▸ PROBLEM TO WORK ON
Exclude images, then output the remaining data verbatim.

▸ PROVIDED DATA
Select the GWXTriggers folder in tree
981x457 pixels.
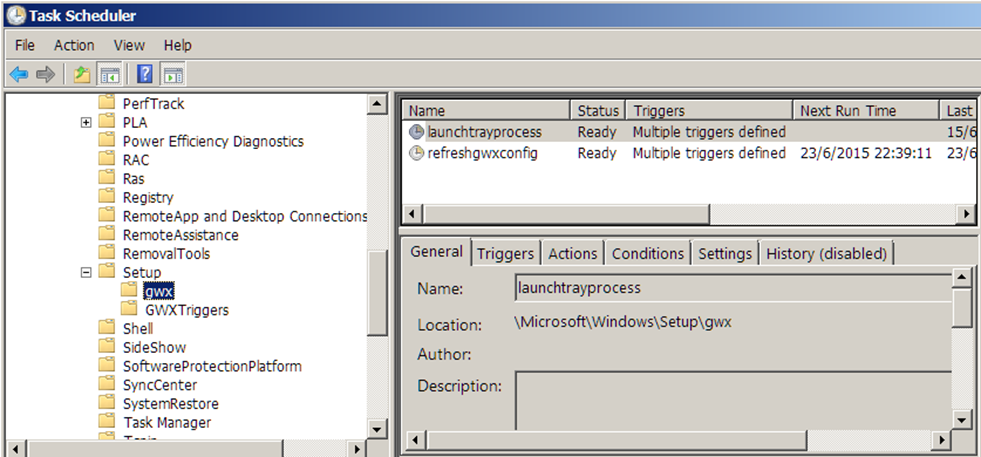click(x=186, y=310)
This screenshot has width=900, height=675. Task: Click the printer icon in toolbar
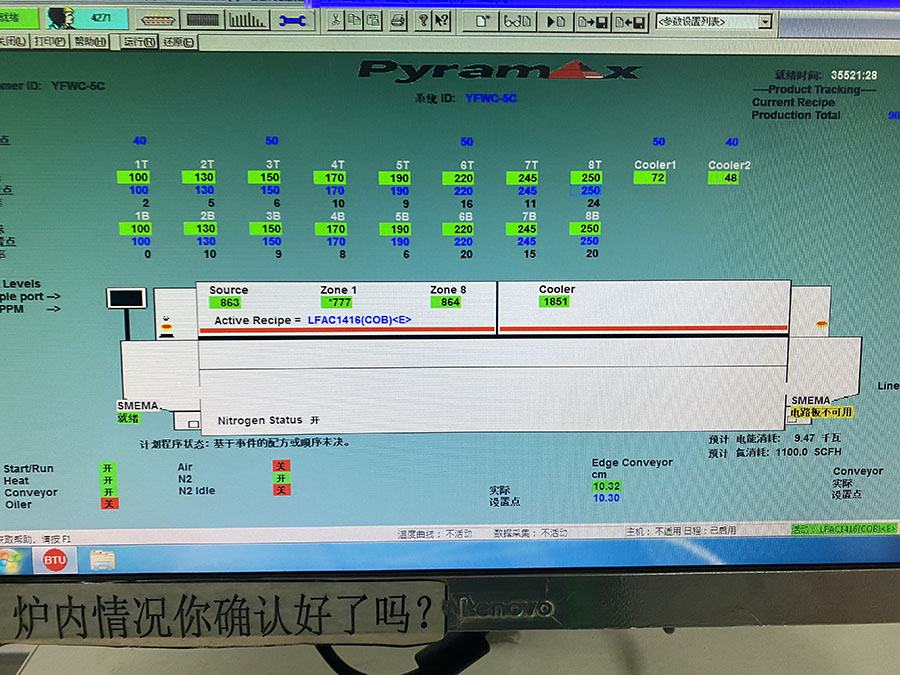tap(397, 21)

▸ OUTPUT FOR THIS EXERCISE
Select the GWXTriggers folder in tree
981x457 pixels.
click(x=186, y=310)
This screenshot has width=900, height=675. Task: Click the printer icon in toolbar
tap(397, 21)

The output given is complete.